# Instrumental variables estimation

Bioinformatics reading group

Yi Liu, 07 Febuary 2020

Outline

- Estimation of linear models under omitted variable bias: IV, 2SLS
- Randomised experiments: LATE and treatment heterogeneity
- Tests

Note: notations roughly follow conventions in Wooldridge. Only linear models, no GMM.
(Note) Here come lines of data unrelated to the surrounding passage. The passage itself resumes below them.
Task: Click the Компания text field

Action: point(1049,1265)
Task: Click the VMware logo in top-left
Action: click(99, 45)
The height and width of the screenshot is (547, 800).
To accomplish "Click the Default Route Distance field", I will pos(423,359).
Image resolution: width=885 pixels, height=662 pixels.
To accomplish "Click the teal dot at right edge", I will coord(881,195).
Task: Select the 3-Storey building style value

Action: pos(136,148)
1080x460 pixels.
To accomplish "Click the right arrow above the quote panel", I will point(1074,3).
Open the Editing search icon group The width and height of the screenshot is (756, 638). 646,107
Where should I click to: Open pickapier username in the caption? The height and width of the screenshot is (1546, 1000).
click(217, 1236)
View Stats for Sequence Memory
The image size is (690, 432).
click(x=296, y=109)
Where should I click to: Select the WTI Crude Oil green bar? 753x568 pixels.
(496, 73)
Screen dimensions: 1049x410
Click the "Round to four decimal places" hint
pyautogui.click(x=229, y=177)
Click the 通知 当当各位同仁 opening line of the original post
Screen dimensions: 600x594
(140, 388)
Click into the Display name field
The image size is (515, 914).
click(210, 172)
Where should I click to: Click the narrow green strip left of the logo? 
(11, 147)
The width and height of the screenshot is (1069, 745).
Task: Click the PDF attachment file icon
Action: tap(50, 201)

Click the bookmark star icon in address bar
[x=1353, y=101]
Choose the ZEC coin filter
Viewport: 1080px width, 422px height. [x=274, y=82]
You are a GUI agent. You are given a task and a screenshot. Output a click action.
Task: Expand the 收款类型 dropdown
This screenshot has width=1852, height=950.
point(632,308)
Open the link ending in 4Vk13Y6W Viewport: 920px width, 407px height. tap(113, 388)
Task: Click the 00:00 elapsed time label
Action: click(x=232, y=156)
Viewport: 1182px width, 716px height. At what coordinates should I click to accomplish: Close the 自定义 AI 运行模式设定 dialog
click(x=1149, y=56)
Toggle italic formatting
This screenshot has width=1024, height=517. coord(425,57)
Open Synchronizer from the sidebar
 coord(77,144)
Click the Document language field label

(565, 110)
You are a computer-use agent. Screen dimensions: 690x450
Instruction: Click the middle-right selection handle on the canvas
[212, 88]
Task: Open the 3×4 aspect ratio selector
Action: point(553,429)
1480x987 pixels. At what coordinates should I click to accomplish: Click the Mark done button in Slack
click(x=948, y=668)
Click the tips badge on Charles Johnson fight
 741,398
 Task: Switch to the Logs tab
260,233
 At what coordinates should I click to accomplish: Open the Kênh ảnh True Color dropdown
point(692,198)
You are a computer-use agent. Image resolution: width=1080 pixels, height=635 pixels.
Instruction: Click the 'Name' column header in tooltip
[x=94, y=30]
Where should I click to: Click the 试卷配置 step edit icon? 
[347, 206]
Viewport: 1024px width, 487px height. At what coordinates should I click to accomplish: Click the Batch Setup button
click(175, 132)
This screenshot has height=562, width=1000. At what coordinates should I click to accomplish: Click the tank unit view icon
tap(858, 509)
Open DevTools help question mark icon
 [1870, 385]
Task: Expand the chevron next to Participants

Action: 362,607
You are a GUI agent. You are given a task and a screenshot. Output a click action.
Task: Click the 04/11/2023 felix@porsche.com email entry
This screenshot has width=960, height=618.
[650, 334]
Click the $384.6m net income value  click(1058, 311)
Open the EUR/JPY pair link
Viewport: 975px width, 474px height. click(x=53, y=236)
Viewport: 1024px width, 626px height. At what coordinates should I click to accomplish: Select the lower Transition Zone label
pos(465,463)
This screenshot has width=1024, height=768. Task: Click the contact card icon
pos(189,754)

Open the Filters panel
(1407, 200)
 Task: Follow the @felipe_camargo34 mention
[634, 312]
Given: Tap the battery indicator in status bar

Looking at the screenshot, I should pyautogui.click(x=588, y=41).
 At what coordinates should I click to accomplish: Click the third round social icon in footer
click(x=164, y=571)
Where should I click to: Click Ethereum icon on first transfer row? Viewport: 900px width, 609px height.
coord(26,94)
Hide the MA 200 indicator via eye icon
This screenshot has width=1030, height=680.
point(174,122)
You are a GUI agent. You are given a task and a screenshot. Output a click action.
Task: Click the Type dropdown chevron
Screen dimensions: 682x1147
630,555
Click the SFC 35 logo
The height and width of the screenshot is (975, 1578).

# OLS, Omitted Variable Bias, and IV

## OLS and BLUE

OLS estimator

$$y = \beta_0 + \beta_1 x_1 + \beta_2 x_2 + \beta_3 x_3 + ... + \beta_k x_k + u$$

$$y = \mathbf{X}\mathbf{\beta} + u$$

$$\mathbf{\hat{\beta}} = (\mathbf{X}'\mathbf{X})^{-1})\mathbf{X}'\mathbf{y}$$

OLS assumptions

1. Linearity in params: $y = \beta_0 + \beta_1 x_1 + \beta_2 x_2 + ... + \beta_k x_k + u$
2. Random sampling
3. No perfect collinearity
4. Zero conditional mean: $E(u|x_1, x_2, ..., x_k) = 0$
5. Homoskedasticity: $Var(u|x_1, ..., x_k) = \sigma^2$

Under Gauss-Markov theorem, OLS method is the best linear unbiased estimator (BLUE)

- Best: having smallest variance
- Unbiased: $E(\hat{\beta_j}) = \beta_j$

**Always BLUE**?

![](https://i.redd.it/yuachr4ncj341.gif)

## Omitted variable bias

![](assets/omitted-variable-bias.png)

$$log(wage) = \beta_0 + \beta_1 educ + \beta_2 abil + e$$

$$log(wage) = \beta_0 + \beta_1 educ + u$$

$$Cov(educ, u) \neq 0$$

OLS $\hat{\beta_1}$ is biased and incosistent.

## IV

![](assets/instrumental-variables.png)

- Instrument exogeneity: $Cov(z, u) = 0$
- Instrument relevance: $Cov(z, x) \neq 0$

$$\beta_1 = \frac{Cov(z, y)}{Cov(z, x)}$$

$$\hat{\beta_1} = \frac{\Sigma(z_i - \bar{z})(y_i - \bar{y})}{\Sigma(x_i - \bar{x})(x_i - \bar{x})}$$

Asymptotic (large sample) consistency: $plim(\hat{\beta_1}) = \beta_1$ -- in small samples, IV / 2SLS are biased.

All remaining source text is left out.